Quando Pedro, em 1970 - ainda não era bispo – lançou um documento intitulado ESCRAVIDÃO E FEUDALISMO NO NORTE DE MATO GROSSO, sobre a situação dos peões, o Núncio Apostólico lhe escreveu: “O que lhe recomendo, é evitar que sua denúncia atinja certos círculos estrangeiros, que poderiam explorá-la para seus conhecidos fins”.
Anos mais tarde, em 1975, a Sagrada Congregação dos Bispos, através do Núncio, chama a atenção de Pedro, pelo livro de poemas, publicado na Argentina, TIERRA NUESTRA, LIBERTAD. Diz o ofício enviado: “Na verdade, a publicação daquelas poesias, cujo vocabulário é, às vezes, explicitamente subversivo, ultrapassa todos os limites da prudência e da oportunidade”.

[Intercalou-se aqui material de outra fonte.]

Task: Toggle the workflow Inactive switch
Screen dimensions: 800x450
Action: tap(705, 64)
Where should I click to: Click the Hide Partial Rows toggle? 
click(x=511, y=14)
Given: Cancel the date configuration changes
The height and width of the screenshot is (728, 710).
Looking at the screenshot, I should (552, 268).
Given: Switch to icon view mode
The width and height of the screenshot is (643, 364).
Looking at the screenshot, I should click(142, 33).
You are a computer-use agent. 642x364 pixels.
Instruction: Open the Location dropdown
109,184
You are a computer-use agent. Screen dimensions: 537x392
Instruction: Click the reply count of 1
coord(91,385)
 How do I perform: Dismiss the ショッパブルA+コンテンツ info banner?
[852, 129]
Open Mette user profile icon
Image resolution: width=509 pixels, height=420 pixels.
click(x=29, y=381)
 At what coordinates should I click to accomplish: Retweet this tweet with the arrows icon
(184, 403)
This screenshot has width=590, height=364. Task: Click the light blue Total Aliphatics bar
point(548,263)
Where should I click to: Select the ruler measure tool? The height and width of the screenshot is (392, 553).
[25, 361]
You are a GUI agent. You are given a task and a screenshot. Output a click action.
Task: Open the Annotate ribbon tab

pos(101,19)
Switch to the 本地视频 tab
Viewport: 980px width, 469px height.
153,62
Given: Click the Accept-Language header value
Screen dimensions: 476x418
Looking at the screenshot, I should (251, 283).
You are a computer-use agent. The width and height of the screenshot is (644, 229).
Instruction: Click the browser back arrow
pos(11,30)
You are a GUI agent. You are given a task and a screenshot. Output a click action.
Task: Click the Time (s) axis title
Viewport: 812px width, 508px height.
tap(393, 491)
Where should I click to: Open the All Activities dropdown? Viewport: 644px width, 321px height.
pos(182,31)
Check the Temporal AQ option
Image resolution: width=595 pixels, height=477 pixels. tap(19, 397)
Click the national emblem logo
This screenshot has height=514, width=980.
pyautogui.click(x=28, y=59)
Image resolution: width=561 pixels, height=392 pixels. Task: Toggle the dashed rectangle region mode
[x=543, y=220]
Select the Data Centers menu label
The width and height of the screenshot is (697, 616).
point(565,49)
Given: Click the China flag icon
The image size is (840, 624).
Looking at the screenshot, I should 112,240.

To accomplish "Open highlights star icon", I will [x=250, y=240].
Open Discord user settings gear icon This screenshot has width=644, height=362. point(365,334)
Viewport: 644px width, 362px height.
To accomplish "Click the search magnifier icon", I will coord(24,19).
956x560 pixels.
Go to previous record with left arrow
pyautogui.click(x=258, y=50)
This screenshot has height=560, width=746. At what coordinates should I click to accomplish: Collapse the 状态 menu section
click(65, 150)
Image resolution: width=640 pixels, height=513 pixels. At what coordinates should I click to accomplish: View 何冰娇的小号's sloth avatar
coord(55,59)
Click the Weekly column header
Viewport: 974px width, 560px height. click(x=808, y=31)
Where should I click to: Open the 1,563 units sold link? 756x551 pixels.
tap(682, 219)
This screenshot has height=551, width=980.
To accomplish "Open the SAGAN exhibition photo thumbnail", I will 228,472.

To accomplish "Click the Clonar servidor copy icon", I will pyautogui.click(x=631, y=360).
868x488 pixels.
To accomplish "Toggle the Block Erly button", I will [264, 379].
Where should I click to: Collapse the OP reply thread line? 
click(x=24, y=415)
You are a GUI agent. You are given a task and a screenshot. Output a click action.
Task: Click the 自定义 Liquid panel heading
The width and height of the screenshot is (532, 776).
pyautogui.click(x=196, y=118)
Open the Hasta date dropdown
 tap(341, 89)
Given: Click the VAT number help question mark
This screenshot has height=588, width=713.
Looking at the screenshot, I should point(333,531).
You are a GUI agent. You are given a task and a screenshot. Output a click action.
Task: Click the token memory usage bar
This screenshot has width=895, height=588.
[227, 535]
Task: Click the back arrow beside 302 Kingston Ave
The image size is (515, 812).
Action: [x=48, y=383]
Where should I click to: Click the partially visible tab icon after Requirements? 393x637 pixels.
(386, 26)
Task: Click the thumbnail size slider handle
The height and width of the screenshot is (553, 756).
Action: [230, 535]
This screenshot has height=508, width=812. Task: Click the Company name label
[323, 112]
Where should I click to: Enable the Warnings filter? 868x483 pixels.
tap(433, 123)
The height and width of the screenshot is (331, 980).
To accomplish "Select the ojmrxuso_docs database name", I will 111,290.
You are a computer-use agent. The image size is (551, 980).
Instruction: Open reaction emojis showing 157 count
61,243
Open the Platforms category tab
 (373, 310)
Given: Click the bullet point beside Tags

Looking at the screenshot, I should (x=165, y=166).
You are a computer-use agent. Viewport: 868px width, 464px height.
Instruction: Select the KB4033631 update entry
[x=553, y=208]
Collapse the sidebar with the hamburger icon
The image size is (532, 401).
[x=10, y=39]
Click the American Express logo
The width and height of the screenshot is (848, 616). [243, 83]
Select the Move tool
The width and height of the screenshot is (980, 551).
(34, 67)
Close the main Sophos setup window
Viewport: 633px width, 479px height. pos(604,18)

Logo depois, em 1977, Dom Geraldo Proença Sigaud, bispo de Diamantina (MG), acusou publicamente a Pedro e a Dom Tomás Balduino, bispo da Diocese de Goiás de serem marxistas e de difundirem doutrinas e de terem práticas contrárias às tradições da Igreja. O Vaticano nomeou, então, um Visitador Apostólico para verificar o que na realidade acontecia.
No segundo aniversário da morte do padre Rodolfo Lünkenbein e do índio Simão Bororo, Pedro concedeu uma entrevista ao Jornal do Brasil, do Rio de Janeiro, em que criticava a impunidade que cercava este crime, bem como a do assassinato do Pe. João Bosco Penido Burnier. O Núncio então lhe enviou um ofício: “A Santa Sé houve por bem confiar-me o encargo de pedir vivamente e insistentemente a Vossa Excelência que se abstenha de conceder à imprensa, ao rádio e à televisão entrevistas sobre questões políticas”.
A Prelazia produzia a cada ano, material sobre temas a serem debatidos nas Assembleias do Povo - Batismo, Missa, Igreja, Crisma, Familia etc -.
Em 1981, Pedro recebeu correspondência da Sagrada Congregação para a Doutrina da Fé, dizendo que “a Doutrina sobre o Batismo e sobre a Missa é apresentada de uma forma parcial e redutiva” e que o pecado era apresentado só na sua dimensão social. Por isso, pede que sejam revisados os textos “com o fim de preservar a pureza da fé em matérias tão importantes”.
Mas o que muito incomodou o Vaticano foram as visitas que Pedro fez à América Central, de modo especial a Nicarágua. Ele tomou esta decisão, em 1985, quando foi se solidarizar com o Pe. Miguel D’Escoto em greve de fome por causa do combate que o governo revolucionário sofria de grupos da direita, apoiados pelos Estados Unidos. Pedro criticou o distanciamento dos bispos da realidade do povo e visitou lugares onde nenhum bispo havia ido.
Em 27 de setembro, Pedro recebeu uma forte chamada de atenção da Congregação para os Bispos.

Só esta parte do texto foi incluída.